[Work to complete]
• A. In the page on Katz Group graduates, what degree did Nathaniel McKeever earn from the Peabody School of Music?
• B. Continue the announcement about the Katz Group's 2020-2021 graduates from where it stops.

── Page excerpt

Four Students Receive Graduate Degrees from the Katz Group in 2020-2021

We are proud to post that four recent Katz Group students completed thesis research and graduated between Spring 2020 and Winter 2021.

Hyun-June Jang received his Ph.D. in Spring, 2020. He pioneered several important sensing and electroanalytical techniques for the group, including the first coupling of organic field effect transistors to silicon transistors via a remote gate configuration and the detailed fundamental analysis of electric fields generated during sequential polymer film doping and polymer responses to pH changes in overlying solutions.

Nathaniel McKeever received his Masters Degree in Spring, 2020. He build and deployed the first series circuit containing two different vapor-sensitive polymer transistors, resulting in a new strategy for increasing the ratio of output signal from an analyte of interest relative to interferents in the environment. In addition, he received a degree in Jazz Trumpet Performance from the Peabody School of Music.

Qingyang Zhang received his Ph.D. in Summer, 2020. He investigated the capability of nonpolar polystyrenes to capture static charge when strong electron donors were attached to the polymers in different layers and/or as semiconductors on top, finding the limits to charge storage quantity when the donor is unusually strong, and showing that the charge storage modulates semiconductor charge density through both transistor switching and thermoelectric measurements.

────
── The data

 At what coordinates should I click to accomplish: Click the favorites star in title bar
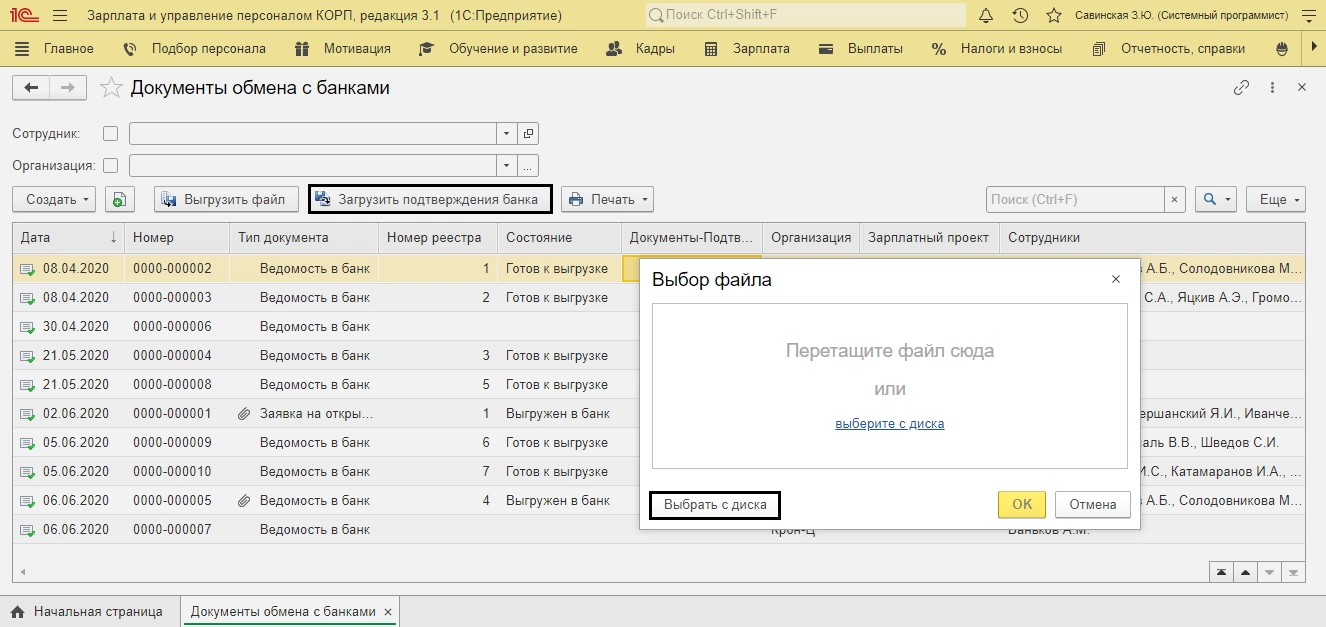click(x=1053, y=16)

────
── The data

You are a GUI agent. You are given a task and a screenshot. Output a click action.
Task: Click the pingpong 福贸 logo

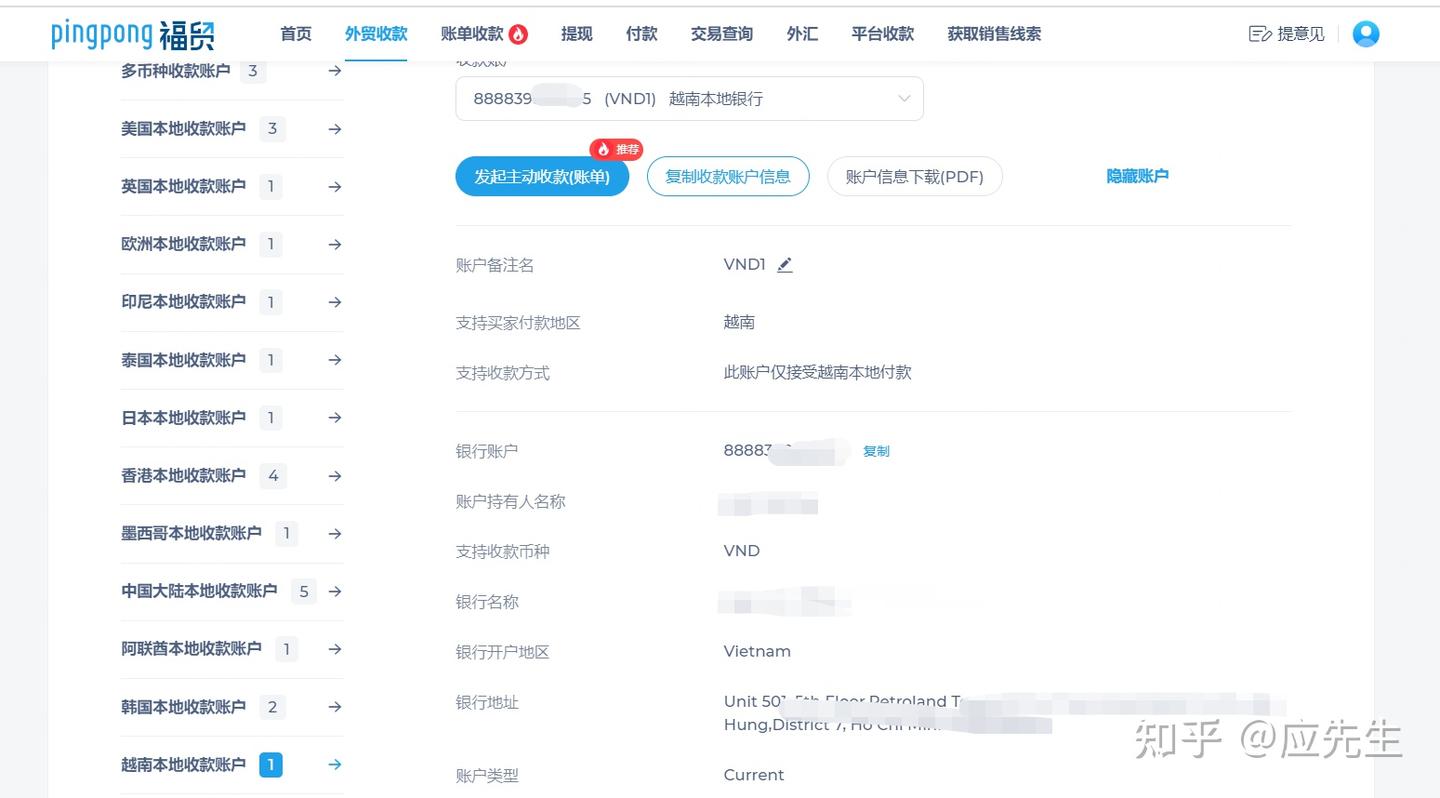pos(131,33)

────

[Answers for the exercise]
• A. A degree in Jazz Trumpet Performance.

• B.
Evan Plunkett, a joint student with the group of Professor Daniel Reich in the Department of Physics and Astronomy, received his Ph.D. in Winter, 2021. He discovered that very subtle changes in composition and configuration of nonpolar polystyrene dielectrics lead to profound changes in their charge storing behavior when functioning as organic transistor gate dielectrics, including the distinguishing of bulk and interfacial contributions to these effects, and structural analysis of the dielectrics using x-ray and neutron scattering.

Howard Katz, Principal Investigator

Howard Katz earned his PhD from UCLA in 1982, and was at Bell Laboratories from 1982-2004, gaining the title of Distinguished Member of Technical Staff in 1998. Since 2004, he has been a full professor at Johns Hopkins University, serving as Department Chair for 2008-2014 and 2020-1. He has 35 years research experience in organic/hybrid/interfacial electronics, host-guest chemistry/self-assembly, transistors/ sensors, energetic/optoelectronic devices, and cancer detection. He has >300 papers, with an H-index about 80. His inventions led to 56 patents and National Academy of Inventors Fellowship. He is a fellow of the ACS, MRS, APS, and AAAS. He was 2004 MRS 2004 and 2008 IUMRS President.